STORED DATA »
--*--
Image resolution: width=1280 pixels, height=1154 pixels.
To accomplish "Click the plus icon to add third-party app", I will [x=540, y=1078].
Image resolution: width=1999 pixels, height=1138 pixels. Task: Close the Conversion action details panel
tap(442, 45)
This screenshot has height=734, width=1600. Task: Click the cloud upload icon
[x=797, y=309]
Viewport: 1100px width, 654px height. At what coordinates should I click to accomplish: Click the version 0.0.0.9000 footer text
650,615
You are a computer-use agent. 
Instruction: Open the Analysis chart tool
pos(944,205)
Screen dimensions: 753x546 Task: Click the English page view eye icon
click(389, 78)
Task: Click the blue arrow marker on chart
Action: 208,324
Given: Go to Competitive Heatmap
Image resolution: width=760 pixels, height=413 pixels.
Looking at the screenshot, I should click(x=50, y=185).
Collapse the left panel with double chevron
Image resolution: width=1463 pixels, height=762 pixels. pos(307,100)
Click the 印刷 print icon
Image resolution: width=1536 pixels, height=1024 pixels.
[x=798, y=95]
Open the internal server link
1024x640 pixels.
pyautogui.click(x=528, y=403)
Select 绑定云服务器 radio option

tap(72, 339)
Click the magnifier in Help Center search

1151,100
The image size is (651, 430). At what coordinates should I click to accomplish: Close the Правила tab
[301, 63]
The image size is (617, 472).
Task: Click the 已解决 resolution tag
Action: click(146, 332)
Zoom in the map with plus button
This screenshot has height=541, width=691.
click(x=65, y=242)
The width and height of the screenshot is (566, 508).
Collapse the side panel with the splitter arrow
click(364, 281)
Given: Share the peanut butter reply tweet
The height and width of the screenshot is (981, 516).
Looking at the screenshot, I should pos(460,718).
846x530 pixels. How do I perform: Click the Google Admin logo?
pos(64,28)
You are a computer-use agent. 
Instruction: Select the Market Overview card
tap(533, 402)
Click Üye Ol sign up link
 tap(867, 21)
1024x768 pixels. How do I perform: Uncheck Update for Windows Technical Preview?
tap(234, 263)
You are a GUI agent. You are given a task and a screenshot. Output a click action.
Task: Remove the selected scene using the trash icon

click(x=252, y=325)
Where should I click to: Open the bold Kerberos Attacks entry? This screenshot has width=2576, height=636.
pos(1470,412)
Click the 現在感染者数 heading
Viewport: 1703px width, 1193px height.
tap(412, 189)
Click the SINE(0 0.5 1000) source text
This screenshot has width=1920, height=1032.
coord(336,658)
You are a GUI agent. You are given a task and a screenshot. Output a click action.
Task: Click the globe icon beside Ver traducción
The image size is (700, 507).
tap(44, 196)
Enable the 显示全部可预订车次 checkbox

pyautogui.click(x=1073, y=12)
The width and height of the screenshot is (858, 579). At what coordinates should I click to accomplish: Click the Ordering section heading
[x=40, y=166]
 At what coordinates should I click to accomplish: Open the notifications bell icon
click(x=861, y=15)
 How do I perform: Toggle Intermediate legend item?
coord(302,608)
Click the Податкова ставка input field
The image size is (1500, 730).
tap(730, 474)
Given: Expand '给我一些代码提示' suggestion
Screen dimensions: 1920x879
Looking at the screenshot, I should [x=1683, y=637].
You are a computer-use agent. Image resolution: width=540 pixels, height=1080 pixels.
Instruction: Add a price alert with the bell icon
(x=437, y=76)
--*--
TASK TO COMPLETE »
Beginning at the line that holds "This screenshot has width=1920, height=1032.", copy every line through the end of the entries exactly as given, and only those lines.

TASK RESULT »
This screenshot has width=1920, height=1032.
coord(336,658)
You are a GUI agent. You are given a task and a screenshot. Output a click action.
Task: Click the globe icon beside Ver traducción
The image size is (700, 507).
tap(44, 196)
Enable the 显示全部可预订车次 checkbox

pyautogui.click(x=1073, y=12)
The width and height of the screenshot is (858, 579). At what coordinates should I click to accomplish: Click the Ordering section heading
[x=40, y=166]
 At what coordinates should I click to accomplish: Open the notifications bell icon
click(x=861, y=15)
 How do I perform: Toggle Intermediate legend item?
coord(302,608)
Click the Податкова ставка input field
The image size is (1500, 730).
tap(730, 474)
Given: Expand '给我一些代码提示' suggestion
Screen dimensions: 1920x879
Looking at the screenshot, I should [x=1683, y=637].
You are a computer-use agent. Image resolution: width=540 pixels, height=1080 pixels.
Instruction: Add a price alert with the bell icon
(x=437, y=76)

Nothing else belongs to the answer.